Tyson, Perdue Recall More Than 120,000 Pounds of Chicken Nuggets Combined

Food and Agriculture

Don't eat Tyson's panko chicken nuggets. USDA

All those chickens! Every time we get these massive meat recalls I think of the poor animals that died for no reason.

This month, two of the nation’s largest chicken companies, Tyson and Perdue, have together pulled more than 120,000 pounds of nugget products from shelves and freezers.


Tyson Foods is recalling approximately 36,420 pounds of chicken nugget products because they may be contaminated with rubber, the U.S. Department of Agriculture’s (USDA) Food Safety and Inspection Service announced Tuesday.

Customers complained after they found pieces of “soft, blue rubber” inside, the Associated Press reported. Apparently, the rubber came from a piece of equipment that got pinched and made its way into the nugget blend, a Tyson representative explained to the AP, adding that the company has placed measures to prevent another such snafu.

Specifically, Tyson’s recall applies to 5-pound packages of white meat panko chicken nuggets produced on Nov. 26, 2018, the notice said. They have a “BEST IF USED BY” date of Nov. 26, 2019 and a case code of 3308SDL03 and bear establishment number “P-13556” inside the USDA mark of inspection. These plastic-wrapped packs were shipped to retail locations nationwide.

Tyson’s recall came not long after Perdue Foods issued two back-to-back recalls of its own chicken nugget products earlier this month.

Perdue recalled 16,011 pounds of “Fun Shapes Chicken Breast Nuggets” due to misbranding and undeclared allergens, the USDA announced Monday. The dinosaur-shaped products contain milk, a known allergen, which is not declared on the product label.

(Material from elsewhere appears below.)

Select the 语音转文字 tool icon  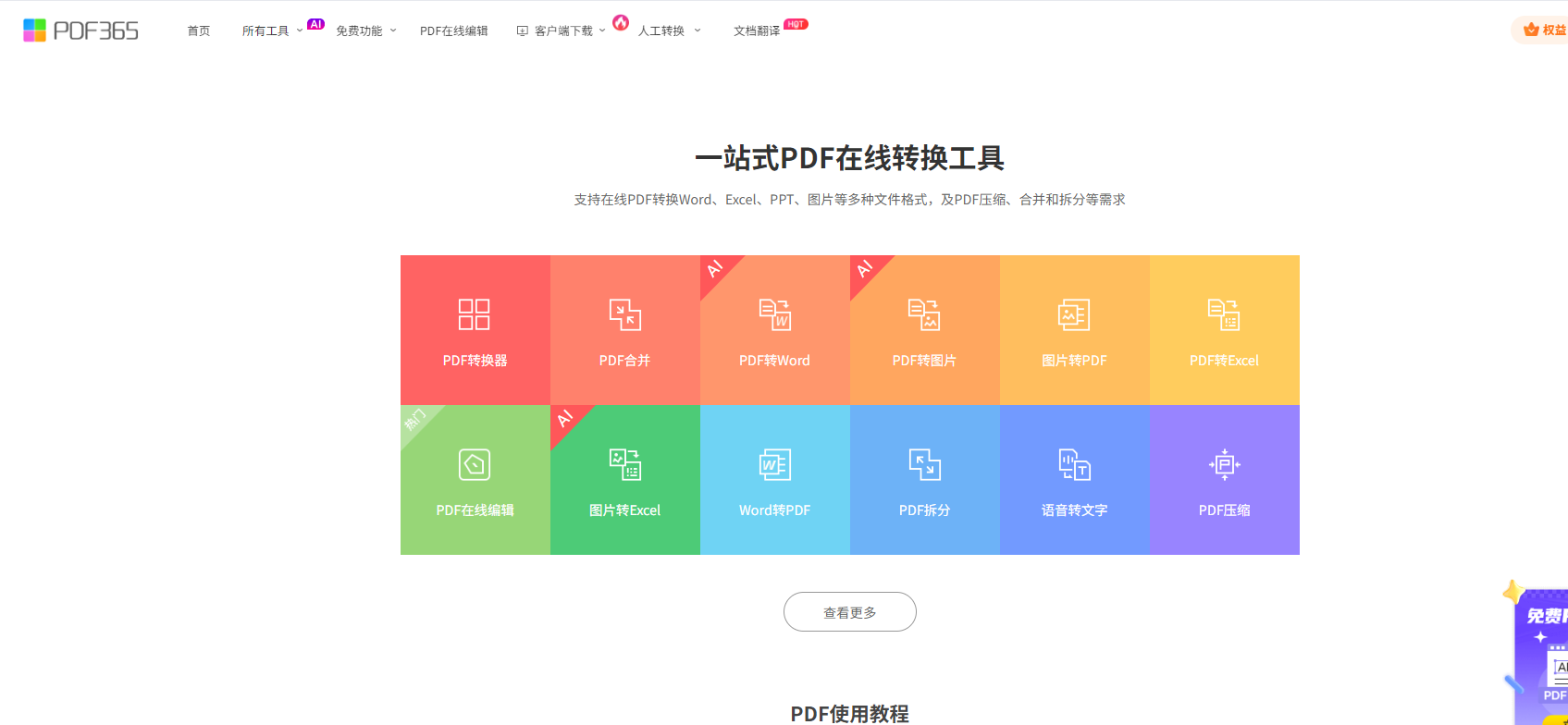pyautogui.click(x=1074, y=464)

A week before that, Perdue also recalled 68,244 pounds of its “Simply Smart Organics Gluten Free Chicken Breast Nuggets” due to possible contamination with pieces of wood.

All together, Tyson’s potentially rubber-filled nuggets (36,420 pounds), plus Perdue’s undeclared-allergen nuggets (16,011 pounds) and its potentially wood-filled nuggets (68,244 pounds) makes a combined total of 120,675 pounds of recalled chicken products.

Let’s do some math. Say the average weight of a broiler chicken is 6 pounds before slaughter. Take away the parts of the chicken we don’t eat, plus breading and whatever else is used in nugget mix—oh and wood and rubber scraps—my back-of-the napkin calculations say that’s roughly 20,112 chickens that were killed for food that will go uneaten. That figure may be wildly inaccurate but these recalls always deal in pounds instead of the number of lives.

It’s not even the end of January, folks. Anyone else want to extend Veganuary for another month?